* [Given instruction]:
Copy all of the following material line for line, changing nothing.

Material for locating text and elements:
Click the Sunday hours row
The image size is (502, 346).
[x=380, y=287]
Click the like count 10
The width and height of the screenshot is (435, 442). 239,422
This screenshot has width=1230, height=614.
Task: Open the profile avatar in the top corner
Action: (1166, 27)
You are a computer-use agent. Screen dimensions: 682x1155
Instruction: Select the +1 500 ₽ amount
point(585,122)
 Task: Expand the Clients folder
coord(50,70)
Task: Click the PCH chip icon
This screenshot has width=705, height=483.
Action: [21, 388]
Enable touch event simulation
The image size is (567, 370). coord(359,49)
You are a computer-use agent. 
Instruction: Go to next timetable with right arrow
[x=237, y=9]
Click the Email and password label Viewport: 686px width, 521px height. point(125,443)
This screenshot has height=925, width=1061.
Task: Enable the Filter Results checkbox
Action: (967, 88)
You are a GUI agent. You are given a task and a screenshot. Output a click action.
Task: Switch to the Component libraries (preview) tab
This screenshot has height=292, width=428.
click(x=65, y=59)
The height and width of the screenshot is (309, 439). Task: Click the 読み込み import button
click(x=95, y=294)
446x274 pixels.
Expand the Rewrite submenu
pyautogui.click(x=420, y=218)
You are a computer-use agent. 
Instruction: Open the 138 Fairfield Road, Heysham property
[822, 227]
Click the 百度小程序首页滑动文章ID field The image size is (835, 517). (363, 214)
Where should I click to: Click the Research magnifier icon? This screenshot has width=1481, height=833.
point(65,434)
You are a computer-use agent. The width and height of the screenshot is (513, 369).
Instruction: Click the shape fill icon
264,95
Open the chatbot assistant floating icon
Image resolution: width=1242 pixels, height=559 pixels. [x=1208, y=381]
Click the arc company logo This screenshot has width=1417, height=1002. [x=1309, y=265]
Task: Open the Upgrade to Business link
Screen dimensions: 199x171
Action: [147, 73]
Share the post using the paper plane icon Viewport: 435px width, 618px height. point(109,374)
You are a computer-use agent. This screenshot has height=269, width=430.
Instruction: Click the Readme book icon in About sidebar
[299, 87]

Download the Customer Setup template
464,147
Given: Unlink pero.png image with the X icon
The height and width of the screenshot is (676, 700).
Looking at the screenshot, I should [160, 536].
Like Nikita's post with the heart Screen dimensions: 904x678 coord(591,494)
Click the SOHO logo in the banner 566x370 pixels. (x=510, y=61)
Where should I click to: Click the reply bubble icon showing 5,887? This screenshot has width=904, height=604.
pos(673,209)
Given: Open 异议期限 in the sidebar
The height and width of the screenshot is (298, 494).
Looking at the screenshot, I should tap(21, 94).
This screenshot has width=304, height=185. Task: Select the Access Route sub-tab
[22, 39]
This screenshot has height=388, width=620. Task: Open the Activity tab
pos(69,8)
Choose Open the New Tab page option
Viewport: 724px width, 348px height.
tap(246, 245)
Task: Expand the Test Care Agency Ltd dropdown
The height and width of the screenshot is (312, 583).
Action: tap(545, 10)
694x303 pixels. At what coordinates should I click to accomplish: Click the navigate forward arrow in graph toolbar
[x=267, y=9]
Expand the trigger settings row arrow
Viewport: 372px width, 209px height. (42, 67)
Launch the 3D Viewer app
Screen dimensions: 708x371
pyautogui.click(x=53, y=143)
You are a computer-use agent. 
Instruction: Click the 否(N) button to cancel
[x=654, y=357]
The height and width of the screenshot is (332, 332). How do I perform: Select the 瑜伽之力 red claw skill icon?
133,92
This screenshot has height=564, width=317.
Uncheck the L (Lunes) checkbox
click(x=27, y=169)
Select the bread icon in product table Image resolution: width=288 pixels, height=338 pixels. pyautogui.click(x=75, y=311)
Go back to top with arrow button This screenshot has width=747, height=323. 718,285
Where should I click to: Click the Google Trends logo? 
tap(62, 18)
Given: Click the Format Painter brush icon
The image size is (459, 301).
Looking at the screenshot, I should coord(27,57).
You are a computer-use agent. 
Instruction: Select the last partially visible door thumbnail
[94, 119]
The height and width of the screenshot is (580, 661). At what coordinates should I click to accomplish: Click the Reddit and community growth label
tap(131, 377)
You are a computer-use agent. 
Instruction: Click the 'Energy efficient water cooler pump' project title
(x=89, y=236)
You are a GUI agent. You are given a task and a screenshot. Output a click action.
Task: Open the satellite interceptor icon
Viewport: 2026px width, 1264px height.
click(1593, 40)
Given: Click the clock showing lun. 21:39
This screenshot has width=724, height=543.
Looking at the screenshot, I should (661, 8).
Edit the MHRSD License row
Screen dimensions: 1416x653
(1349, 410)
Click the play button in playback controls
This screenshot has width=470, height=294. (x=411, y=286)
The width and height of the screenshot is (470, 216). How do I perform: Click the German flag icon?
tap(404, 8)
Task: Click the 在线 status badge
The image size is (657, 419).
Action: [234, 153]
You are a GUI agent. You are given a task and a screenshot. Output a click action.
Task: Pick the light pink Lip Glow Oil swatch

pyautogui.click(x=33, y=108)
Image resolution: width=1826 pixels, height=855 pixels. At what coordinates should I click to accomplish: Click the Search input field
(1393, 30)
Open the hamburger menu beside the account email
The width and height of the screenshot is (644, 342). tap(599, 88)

* [Solution to this problem]:
Click the Sunday hours row
The image size is (502, 346).
[x=380, y=287]
Click the like count 10
The width and height of the screenshot is (435, 442). 239,422
This screenshot has width=1230, height=614.
Task: Open the profile avatar in the top corner
Action: (1166, 27)
You are a computer-use agent. Screen dimensions: 682x1155
Instruction: Select the +1 500 ₽ amount
point(585,122)
 Task: Expand the Clients folder
coord(50,70)
Task: Click the PCH chip icon
This screenshot has width=705, height=483.
Action: [21, 388]
Enable touch event simulation
The image size is (567, 370). coord(359,49)
You are a computer-use agent. 
Instruction: Go to next timetable with right arrow
[x=237, y=9]
Click the Email and password label Viewport: 686px width, 521px height. point(125,443)
This screenshot has height=925, width=1061.
Task: Enable the Filter Results checkbox
Action: (967, 88)
You are a GUI agent. You are given a task and a screenshot. Output a click action.
Task: Switch to the Component libraries (preview) tab
This screenshot has height=292, width=428.
click(x=65, y=59)
The height and width of the screenshot is (309, 439). Task: Click the 読み込み import button
click(x=95, y=294)
446x274 pixels.
Expand the Rewrite submenu
pyautogui.click(x=420, y=218)
You are a computer-use agent. 
Instruction: Open the 138 Fairfield Road, Heysham property
[822, 227]
Click the 百度小程序首页滑动文章ID field The image size is (835, 517). (363, 214)
Where should I click to: Click the Research magnifier icon? This screenshot has width=1481, height=833.
point(65,434)
You are a computer-use agent. The width and height of the screenshot is (513, 369).
Instruction: Click the shape fill icon
264,95
Open the chatbot assistant floating icon
Image resolution: width=1242 pixels, height=559 pixels. [x=1208, y=381]
Click the arc company logo This screenshot has width=1417, height=1002. [x=1309, y=265]
Task: Open the Upgrade to Business link
Screen dimensions: 199x171
Action: [147, 73]
Share the post using the paper plane icon Viewport: 435px width, 618px height. point(109,374)
You are a computer-use agent. This screenshot has height=269, width=430.
Instruction: Click the Readme book icon in About sidebar
[299, 87]

Download the Customer Setup template
464,147
Given: Unlink pero.png image with the X icon
The height and width of the screenshot is (676, 700).
Looking at the screenshot, I should [160, 536].
Like Nikita's post with the heart Screen dimensions: 904x678 coord(591,494)
Click the SOHO logo in the banner 566x370 pixels. (x=510, y=61)
Where should I click to: Click the reply bubble icon showing 5,887? This screenshot has width=904, height=604.
pos(673,209)
Given: Open 异议期限 in the sidebar
The height and width of the screenshot is (298, 494).
Looking at the screenshot, I should tap(21, 94).
This screenshot has width=304, height=185. Task: Select the Access Route sub-tab
[22, 39]
This screenshot has height=388, width=620. Task: Open the Activity tab
pos(69,8)
Choose Open the New Tab page option
Viewport: 724px width, 348px height.
tap(246, 245)
Task: Expand the Test Care Agency Ltd dropdown
The height and width of the screenshot is (312, 583).
Action: tap(545, 10)
694x303 pixels. At what coordinates should I click to accomplish: Click the navigate forward arrow in graph toolbar
[x=267, y=9]
Expand the trigger settings row arrow
Viewport: 372px width, 209px height. (42, 67)
Launch the 3D Viewer app
Screen dimensions: 708x371
pyautogui.click(x=53, y=143)
You are a computer-use agent. 
Instruction: Click the 否(N) button to cancel
[x=654, y=357]
The height and width of the screenshot is (332, 332). How do I perform: Select the 瑜伽之力 red claw skill icon?
133,92
This screenshot has height=564, width=317.
Uncheck the L (Lunes) checkbox
click(x=27, y=169)
Select the bread icon in product table Image resolution: width=288 pixels, height=338 pixels. pyautogui.click(x=75, y=311)
Go back to top with arrow button This screenshot has width=747, height=323. 718,285
Where should I click to: Click the Google Trends logo? 
tap(62, 18)
Given: Click the Format Painter brush icon
The image size is (459, 301).
Looking at the screenshot, I should coord(27,57).
You are a computer-use agent. 
Instruction: Select the last partially visible door thumbnail
[94, 119]
The height and width of the screenshot is (580, 661). At what coordinates should I click to accomplish: Click the Reddit and community growth label
tap(131, 377)
You are a computer-use agent. 
Instruction: Click the 'Energy efficient water cooler pump' project title
(x=89, y=236)
You are a GUI agent. You are given a task and a screenshot. Output a click action.
Task: Open the satellite interceptor icon
Viewport: 2026px width, 1264px height.
click(1593, 40)
Given: Click the clock showing lun. 21:39
This screenshot has width=724, height=543.
Looking at the screenshot, I should (661, 8).
Edit the MHRSD License row
Screen dimensions: 1416x653
(1349, 410)
Click the play button in playback controls
This screenshot has width=470, height=294. (x=411, y=286)
The width and height of the screenshot is (470, 216). How do I perform: Click the German flag icon?
tap(404, 8)
Task: Click the 在线 status badge
The image size is (657, 419).
Action: [234, 153]
You are a GUI agent. You are given a task and a screenshot. Output a click action.
Task: Pick the light pink Lip Glow Oil swatch

pyautogui.click(x=33, y=108)
Image resolution: width=1826 pixels, height=855 pixels. At what coordinates should I click to accomplish: Click the Search input field
(1393, 30)
Open the hamburger menu beside the account email
The width and height of the screenshot is (644, 342). tap(599, 88)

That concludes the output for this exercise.